Go away and leave me to enjoy here what peace I may. It is the least that you can do to amend the wrong that you have done me and mine."
The man stared at her through his fishy eyes for a moment in silence, then there broke from his lips a peal of mirthless, uncanny laughter.
"Go away! Leave you alone!" he cried. "I have found you. We are going to be good friends. There is no one else in the world but us. No one will ever know what we do or what becomes of us and now you ask me to go away and live alone in this hellish solitude." Again he laughed, though neither the muscles of his eyes or his mouth reflected any mirth—it was just a hollow sound that imitated laughter.
"Remember your promise," she said.
"Promise!
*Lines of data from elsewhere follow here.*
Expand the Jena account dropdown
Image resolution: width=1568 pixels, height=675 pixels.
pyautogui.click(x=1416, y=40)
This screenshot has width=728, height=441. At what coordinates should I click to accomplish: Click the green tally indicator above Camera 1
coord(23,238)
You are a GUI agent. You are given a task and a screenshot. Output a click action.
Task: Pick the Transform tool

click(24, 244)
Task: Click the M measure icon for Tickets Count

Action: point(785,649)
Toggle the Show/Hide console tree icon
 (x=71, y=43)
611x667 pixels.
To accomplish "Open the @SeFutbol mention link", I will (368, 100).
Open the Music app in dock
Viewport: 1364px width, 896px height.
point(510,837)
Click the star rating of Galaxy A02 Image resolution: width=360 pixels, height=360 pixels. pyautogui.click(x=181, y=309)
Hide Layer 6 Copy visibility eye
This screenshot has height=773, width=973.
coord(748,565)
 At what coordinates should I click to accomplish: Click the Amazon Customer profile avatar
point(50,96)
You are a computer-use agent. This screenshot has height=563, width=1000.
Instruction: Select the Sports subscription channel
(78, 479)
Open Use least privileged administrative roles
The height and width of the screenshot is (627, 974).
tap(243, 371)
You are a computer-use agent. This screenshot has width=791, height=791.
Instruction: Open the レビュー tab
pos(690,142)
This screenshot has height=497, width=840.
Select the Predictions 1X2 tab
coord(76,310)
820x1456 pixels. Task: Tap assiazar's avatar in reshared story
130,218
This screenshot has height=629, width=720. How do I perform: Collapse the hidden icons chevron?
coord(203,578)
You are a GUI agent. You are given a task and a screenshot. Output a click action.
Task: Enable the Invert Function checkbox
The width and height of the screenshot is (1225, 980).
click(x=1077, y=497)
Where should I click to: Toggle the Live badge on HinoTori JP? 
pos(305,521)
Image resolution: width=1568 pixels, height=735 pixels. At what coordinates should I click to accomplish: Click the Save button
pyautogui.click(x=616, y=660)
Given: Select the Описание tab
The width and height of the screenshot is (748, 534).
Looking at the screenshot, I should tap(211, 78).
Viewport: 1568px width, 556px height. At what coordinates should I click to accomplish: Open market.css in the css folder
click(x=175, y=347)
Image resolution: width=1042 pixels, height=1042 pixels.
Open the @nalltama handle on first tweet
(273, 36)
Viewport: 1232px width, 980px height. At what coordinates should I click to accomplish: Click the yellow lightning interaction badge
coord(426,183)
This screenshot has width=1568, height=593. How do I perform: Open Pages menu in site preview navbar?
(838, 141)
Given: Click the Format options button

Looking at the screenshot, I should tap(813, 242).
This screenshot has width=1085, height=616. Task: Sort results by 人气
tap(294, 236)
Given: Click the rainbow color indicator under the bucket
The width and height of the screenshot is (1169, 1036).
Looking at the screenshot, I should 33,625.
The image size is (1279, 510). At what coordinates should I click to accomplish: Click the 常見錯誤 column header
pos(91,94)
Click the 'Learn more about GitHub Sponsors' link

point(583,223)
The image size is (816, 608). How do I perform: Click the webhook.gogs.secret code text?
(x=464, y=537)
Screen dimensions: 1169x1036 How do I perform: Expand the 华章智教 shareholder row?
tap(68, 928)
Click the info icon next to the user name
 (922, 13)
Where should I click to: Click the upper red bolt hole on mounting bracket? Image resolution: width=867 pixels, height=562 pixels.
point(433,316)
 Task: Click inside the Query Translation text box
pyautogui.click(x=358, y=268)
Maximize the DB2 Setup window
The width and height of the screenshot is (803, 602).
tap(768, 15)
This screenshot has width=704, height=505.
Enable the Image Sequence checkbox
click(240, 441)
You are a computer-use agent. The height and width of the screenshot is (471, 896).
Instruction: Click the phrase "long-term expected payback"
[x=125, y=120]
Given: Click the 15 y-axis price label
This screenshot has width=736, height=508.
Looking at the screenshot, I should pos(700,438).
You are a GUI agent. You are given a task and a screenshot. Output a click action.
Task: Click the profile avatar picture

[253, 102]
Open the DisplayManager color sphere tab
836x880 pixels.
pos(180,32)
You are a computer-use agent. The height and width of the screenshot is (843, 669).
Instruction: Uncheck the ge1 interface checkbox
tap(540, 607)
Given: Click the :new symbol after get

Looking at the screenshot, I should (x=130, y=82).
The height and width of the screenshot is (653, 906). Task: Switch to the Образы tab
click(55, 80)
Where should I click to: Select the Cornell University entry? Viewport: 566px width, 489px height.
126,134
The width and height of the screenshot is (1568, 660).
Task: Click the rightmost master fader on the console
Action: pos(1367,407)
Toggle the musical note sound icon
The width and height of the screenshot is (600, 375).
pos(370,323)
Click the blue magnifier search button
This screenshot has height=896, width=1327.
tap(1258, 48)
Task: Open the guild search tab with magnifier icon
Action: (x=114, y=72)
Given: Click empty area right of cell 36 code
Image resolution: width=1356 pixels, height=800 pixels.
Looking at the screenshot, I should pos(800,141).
Promise! What are promises? They are made to be broken—we taught the world that at Liege and Louvain. No, no! I will not go away. I shall stay and protect you."
"I do not need your protection," she insisted. "You have already seen that I can use a spear."
"Yes," he said; "but it would not be right to leave you here alone—you are but a woman. No, no; I am an officer of the Kaiser and I cannot abandon you."
Once more he laughed. "We could be very happy here together," he added.
The woman could not repress a shudder, nor, in fact, did she attempt to hide her aversion.
"You do not like me?" he asked. "Ah, well; it is too sad. But some day you will love me," and again the hideous laughter.
The woman had wrapped the pieces of the buck in the hide and this she now raised and threw across her shoulder. In her other hand she held her spear and faced the German.
"Go!" she commanded. "We have wasted enough words. This is my country and I shall defend it. If I see you about again I shall kill you. Do you understand?"
An expression of rage contorted Obergatz' features. He raised his club and started toward her.
"Stop!" she commanded, throwing her spear-hand backward for a cast. "You saw me kill this buck and you have said truthfully that no one will ever know what we do here. Put these two facts together, German, and draw your own conclusions before you take another step in my direction."
The man halted and his club-hand dropped to his side. "Come," he begged in what he intended as a conciliatory tone. "Let us be friends, Lady Greystoke. We can be of great assistance to each other and I promise not to harm you."
"Remember Liege and Louvain," she reminded him with a sneer. "I am going now—be sure that you do not follow me. As far as you can walk in a day from this spot in any direction you may consider the limits of my domain. If ever again I see you within these limits I shall kill you."
There could be no question that she meant what she said and the man seemed convinced for he but stood sullenly eyeing her as she backed from sight beyond a turn in the game trail that crossed the ford where they had met, and disappeared in the forest.
20
Silently in the Night
In A-lur the fortunes of the city had been tossed from hand to hand. The party of Ko-tan's loyal warriors that Tarzan had led to the rendezvous at the entrance to the secret passage below the palace gates had met with disaster. Their first rush had been met with soft words from the priests. They had been exhorted to defend the faith of their fathers from blasphemers.